Nawal El Moutawakel receives La Légion d’Honneur from President Hollande
Laureus World Sports Academy Member Nawal El Moutawakel has been presented with the Légion d’Honneur by President Francois Hollande at the Élysée Palace in Paris. It is the highest decoration a person can receive in France.
Nawal, a former Vice-Chair of Laureus and Minister of Sport and Youth in Morocco, is the first woman from a Muslim nation to become a Vice-President of the International Olympic Committee. She currently heads the IOC’s Co-ordination Commission for the 2016 Rio de Janeiro Olympic and Paralympic Games.
In 1984, she was the first Moroccan, African and Muslim woman to win an Olympic gold medal, in the 400 metres hurdles in Los Angeles.
The announcement of the presentation of the Légion d’Honneur was warmly welcomed by Edwin Moses, the Chairman of the Laureus World Sports Academy.

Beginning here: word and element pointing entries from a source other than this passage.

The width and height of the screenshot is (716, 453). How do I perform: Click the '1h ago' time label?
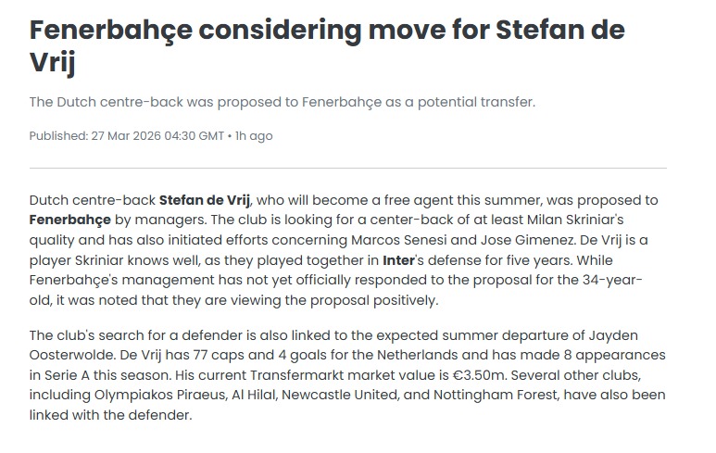[254, 136]
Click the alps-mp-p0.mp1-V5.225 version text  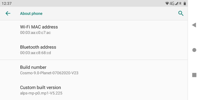tap(41, 93)
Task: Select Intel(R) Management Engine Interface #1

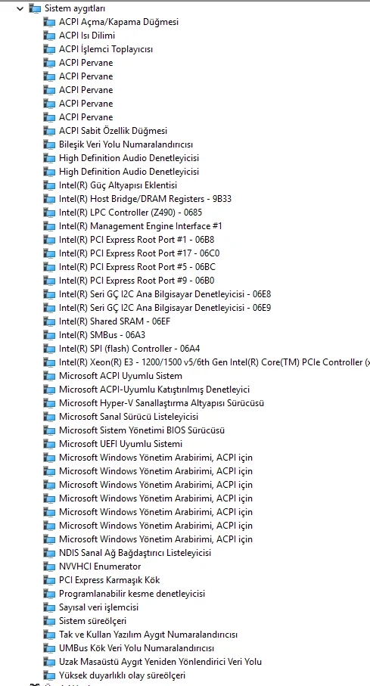Action: [141, 226]
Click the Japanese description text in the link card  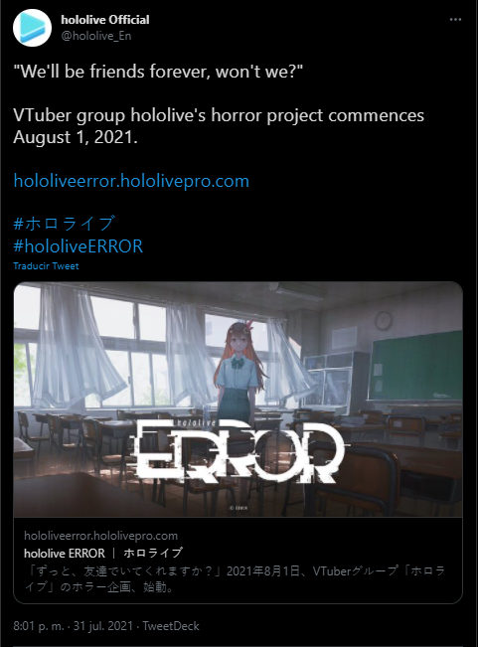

“Nawal has been breaking down barriers throughout her career. She has been an agent for change in her own country and has had a dramatic effect on the role of women in Moroccan society. She is one of those rare people who make a difference in whatever they do. I am delighted that President Hollande has decided to bestow this honour upon her.”
Her Olympic gold medal proved a major breakthrough for women in Morocco and other Muslim countries and she has made the cause of health and fitness and participation of women in sport the centre piece of her philosophy. As organiser of the Courir pour le Plaisir, an annual 10 km fun run which attracts up to 30,000 women in Casablanca, she has put her beliefs into practice.
She has also been instrumental in supporting two Laureus Sport for Good Foundation projects in Morocco aimed at encouraging women – first the Women in Sport project in Aït Iktel, one of the most isolated and disadvantaged areas of the country, and more recently the Courir pour La Vie project near Casablanca.